EXERCISE DIRECTIONS. Please update the passage about DFW and Willow Copilot from "Turning insights into" up to and including "this complex journey.", replacing "capital planning" with "long-term planning".
*** PAGE EXCERPT
With a carefully constructed prompt, Willow Copilot can quickly surface assets with recurring issues, long resolution times, and high maintenance frequency. These insights help organizations make informed decisions about repair vs. replace. AI does the heavy lift, adding unprecedented levels of speed to the capital planning process. The system flags assets with frequent failures and long resolution times, then adds context for further investigation. The Knowledge Graph provides a deeper understanding of asset types, locations, components, spaces served and energy impact. This enables decisions backed by data and insights. Additionally, Willow Copilot can query telemetry values to report and calculate equipment state and potential degradation over time. This drives individual monitoring of each piece of equipment resulting in a faster, smarter, and more transparent process.  

How DFW Tackles the Problem with Willow Copilot

Dallas Fort Worth Airport (DFW) exemplifies this challenge with its scale and complexity. This makes it essential for a digital twin and AI powered solution to understand asset health and drive effective operational decisions. Across terminals, non-terminal buildings, parking garages and runways, DFW hosts a vast network of critical systems. These range from HVAC, MEPs, baggage handling, to conveyance (elevators, escalators), lighting, and more. Each system contains multiple assets and components. Work orders and preventative maintenance records are housed in Computerized Maintenance Management Software (CMMS) applications. This includes parts, schedules, invoicing, and much more. Willow ingests CMMS data and telemetry data from existing systems to bridge together a complete understanding of asset health and performance over time. Willow’s AI skills perform complex monitoring, which drives predictive and proactive insights for review and creation of work orders directly from the Willow platform.  

Turning insights into asset health relies heavily on the quality of work order data. Specific details of the problem, recommended actions, problem codes, and resolution comments are particularly impactful. With the right set of prompts, Willow Copilot provides context on recurring issues, root causes, and effectiveness of fixes. When detailed and consistent, these prompts empower AI-driven analytics to identify problematic assets and streamline maintenance planning priorities. This enables smarter capital planning across DFW’s complex infrastructure. 

Kelly Watt, Program Manager for Digital Twins at Dallas Fort Worth International Airport (DFW), shares how Generative AI in Willow Copilot is simplifying this complex journey. 

The system identifies problematic assets using the following criteria:

1. Number of work orders over a period of time 

2. Number of insights over a period of time 

3. Severity of these issues 

4. Is the trend increasing or decreasing 

5. Who is the Maintenance Technician performing the work 

Let’s walk through a sample prompt.  

Disclaimer: Responses may vary. Data points listed are examples only. Energy and cost savings reported by Willow Copilot are dependent on the number of insights enabled in Willow. 

Willow Copilot helps identify top problematic assets as well as opportunities to improve data quality. This has led the team at DFW to implement new processes that now require technicians to enter detailed closing comments in work orders. In addition, the “Solution” field is being templatized to ensure that key information is consistently captured for better analytics and decision-making. 

Conclusion 

AI and Willow are transforming capital planning by making it faster to do the heavy lift of contextualizing work order history against critical events on high value assets. This creates a new dimension to Willow’s digital twin, combining real-time insights with asset health to enable smarter planning. With these tools, facilities teams can connect actionable insights to the work that resolved them, realize avoidable costs, spotlight the bad actors amongst all assets, and transform capital planning into a more efficient process.
******
*** EXCERPTED RECORDS
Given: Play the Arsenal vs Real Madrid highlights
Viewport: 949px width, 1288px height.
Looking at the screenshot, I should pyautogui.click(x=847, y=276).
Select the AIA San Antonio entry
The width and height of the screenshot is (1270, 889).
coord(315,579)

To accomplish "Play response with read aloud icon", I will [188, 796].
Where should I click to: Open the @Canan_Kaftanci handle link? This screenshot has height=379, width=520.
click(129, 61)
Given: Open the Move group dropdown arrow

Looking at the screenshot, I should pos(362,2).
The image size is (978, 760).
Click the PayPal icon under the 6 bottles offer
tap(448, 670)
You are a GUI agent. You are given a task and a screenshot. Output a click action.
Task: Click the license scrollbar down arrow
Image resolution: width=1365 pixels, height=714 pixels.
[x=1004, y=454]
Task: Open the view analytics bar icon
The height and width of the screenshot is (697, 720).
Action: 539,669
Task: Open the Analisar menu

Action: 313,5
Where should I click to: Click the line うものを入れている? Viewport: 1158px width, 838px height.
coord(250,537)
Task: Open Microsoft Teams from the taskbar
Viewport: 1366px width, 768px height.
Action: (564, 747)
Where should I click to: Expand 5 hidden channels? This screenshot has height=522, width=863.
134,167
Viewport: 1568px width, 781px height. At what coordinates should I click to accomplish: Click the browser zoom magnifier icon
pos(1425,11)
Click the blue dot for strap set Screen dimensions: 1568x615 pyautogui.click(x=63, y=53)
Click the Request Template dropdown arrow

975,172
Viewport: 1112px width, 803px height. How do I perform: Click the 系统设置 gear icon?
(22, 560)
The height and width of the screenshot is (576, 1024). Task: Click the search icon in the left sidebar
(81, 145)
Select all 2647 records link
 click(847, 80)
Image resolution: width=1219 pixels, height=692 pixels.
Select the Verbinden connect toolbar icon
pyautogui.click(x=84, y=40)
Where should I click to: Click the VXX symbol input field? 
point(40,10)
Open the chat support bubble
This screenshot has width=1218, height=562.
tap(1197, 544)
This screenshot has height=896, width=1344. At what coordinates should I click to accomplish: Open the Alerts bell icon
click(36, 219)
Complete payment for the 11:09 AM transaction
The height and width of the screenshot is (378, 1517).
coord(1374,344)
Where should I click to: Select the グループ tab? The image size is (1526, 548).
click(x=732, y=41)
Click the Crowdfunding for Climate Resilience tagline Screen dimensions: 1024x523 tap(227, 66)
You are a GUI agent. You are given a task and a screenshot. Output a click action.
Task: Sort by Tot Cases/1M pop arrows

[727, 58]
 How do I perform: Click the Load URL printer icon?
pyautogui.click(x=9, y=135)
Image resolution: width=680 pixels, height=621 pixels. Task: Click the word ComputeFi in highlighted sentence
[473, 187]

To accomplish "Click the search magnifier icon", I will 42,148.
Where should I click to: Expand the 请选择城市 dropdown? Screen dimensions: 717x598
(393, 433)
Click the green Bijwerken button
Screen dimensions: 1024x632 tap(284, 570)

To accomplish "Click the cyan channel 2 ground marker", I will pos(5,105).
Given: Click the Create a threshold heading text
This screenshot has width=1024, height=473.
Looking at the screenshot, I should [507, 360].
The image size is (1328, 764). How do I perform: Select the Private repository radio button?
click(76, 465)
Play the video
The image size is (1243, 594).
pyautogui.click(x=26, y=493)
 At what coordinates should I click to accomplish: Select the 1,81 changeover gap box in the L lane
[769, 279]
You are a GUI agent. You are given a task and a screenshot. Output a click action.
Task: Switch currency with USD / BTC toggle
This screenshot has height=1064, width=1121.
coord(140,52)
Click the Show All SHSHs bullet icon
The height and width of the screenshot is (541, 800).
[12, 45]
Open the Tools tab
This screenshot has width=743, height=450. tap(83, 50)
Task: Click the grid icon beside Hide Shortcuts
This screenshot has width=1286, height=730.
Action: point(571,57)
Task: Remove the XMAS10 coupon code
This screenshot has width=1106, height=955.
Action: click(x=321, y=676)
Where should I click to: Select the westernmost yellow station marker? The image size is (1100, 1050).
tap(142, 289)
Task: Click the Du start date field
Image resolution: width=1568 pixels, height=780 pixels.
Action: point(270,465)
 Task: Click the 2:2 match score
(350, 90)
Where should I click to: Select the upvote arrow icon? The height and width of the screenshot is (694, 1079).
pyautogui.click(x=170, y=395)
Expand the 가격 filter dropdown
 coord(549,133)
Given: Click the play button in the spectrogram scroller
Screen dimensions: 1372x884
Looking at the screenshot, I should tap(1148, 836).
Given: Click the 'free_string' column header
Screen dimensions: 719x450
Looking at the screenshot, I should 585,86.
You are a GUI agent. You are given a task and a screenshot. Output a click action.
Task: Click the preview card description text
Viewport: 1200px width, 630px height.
******
ANSWER FOR THIS EXERCISE.
Turning insights into asset health relies heavily on the quality of work order data. Specific details of the problem, recommended actions, problem codes, and resolution comments are particularly impactful. With the right set of prompts, Willow Copilot provides context on recurring issues, root causes, and effectiveness of fixes. When detailed and consistent, these prompts empower AI-driven analytics to identify problematic assets and streamline maintenance planning priorities. This enables smarter long-term planning across DFW’s complex infrastructure. 

Kelly Watt, Program Manager for Digital Twins at Dallas Fort Worth International Airport (DFW), shares how Generative AI in Willow Copilot is simplifying this complex journey.